The Administration for Children's Services (ACS) was created on January 10, 1996, by New York City Mayor Rudolph Guiliani to be the City's first free-standing agency charged with, in his words, "first, last, and always protecting the children of this city". ACS is committed to the following operating principles:
The Administration for Children's Services will use all available means to be certain that children do not live in danger of abuse or neglect. Any ambiguity regarding the safety of the child will be resolved in favor of removing the child from harm's way. Only when families demonstrate to the satisfaction of ACS that their homes are safe and secure, will the children be permitted to remain or be returned to the home, where the child and family can be both supported ad monitored. Children who cannot be returned safely to their homes will be provided alternative safe, loving and permanent homes. ACS will mobilize all community resources to protect and nurture children within strong and loving families.

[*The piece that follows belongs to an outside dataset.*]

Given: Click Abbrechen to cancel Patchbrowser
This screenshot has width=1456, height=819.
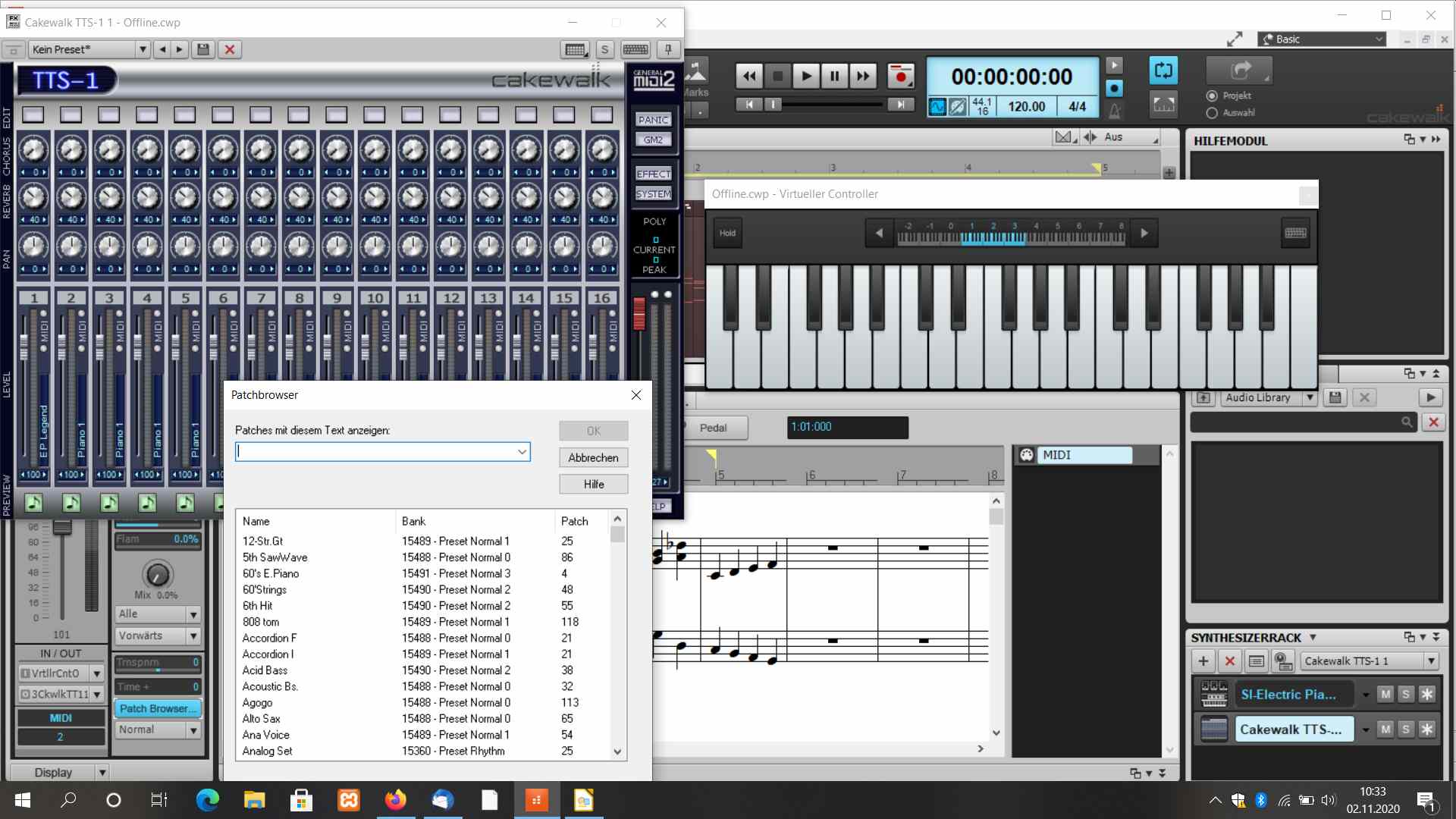Looking at the screenshot, I should point(593,457).
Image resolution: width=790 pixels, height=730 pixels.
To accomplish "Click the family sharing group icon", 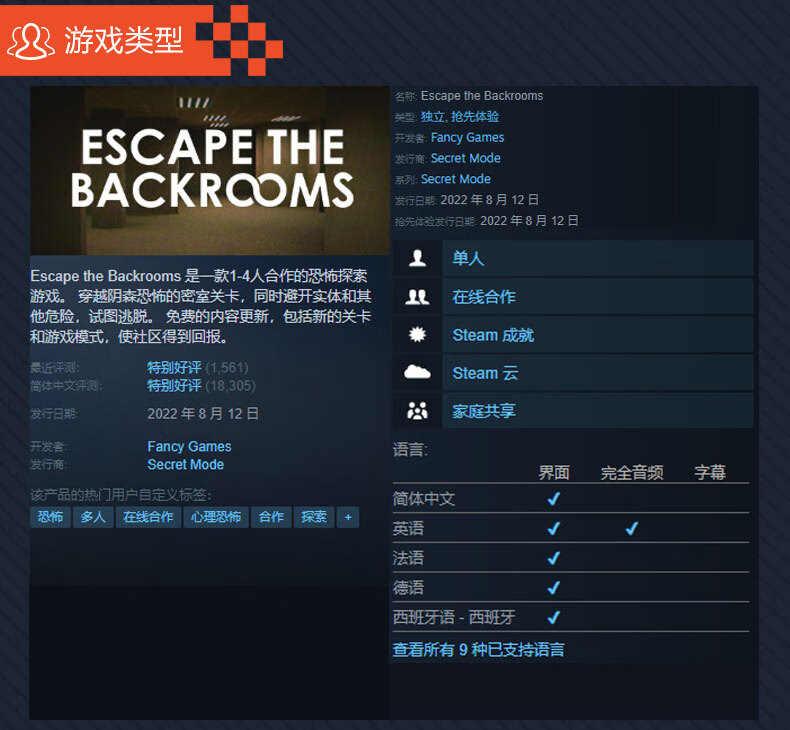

The ACS Head Start Division, the Head Start grantee, located at 30 Main Street - 10th Floor, Brooklyn, NY 11201-1022, is requesting a total of $4 million of Federal Early Head Start funds for a 12 month period when the program is fully operational. When fully operational the program will serve 320 children and pregnant women in ten programs located in geographic areas throughout the city that have high unmet needs for services for pregnant women and children from zero to three years of age. In addition, the Agency is requesting $800,000 in onetime start-up Federal Early Head Start funding.
ACS/ Head Start has identified 20 communities in New York City that meet specific criteria defining high need for Early Head Start (EHS) services. Communities were ranked in relation to indicators of high risk including; poverty; incidence of teen pregnancy; low birth weights and infant mortality; and incidence of child abuse and neglect.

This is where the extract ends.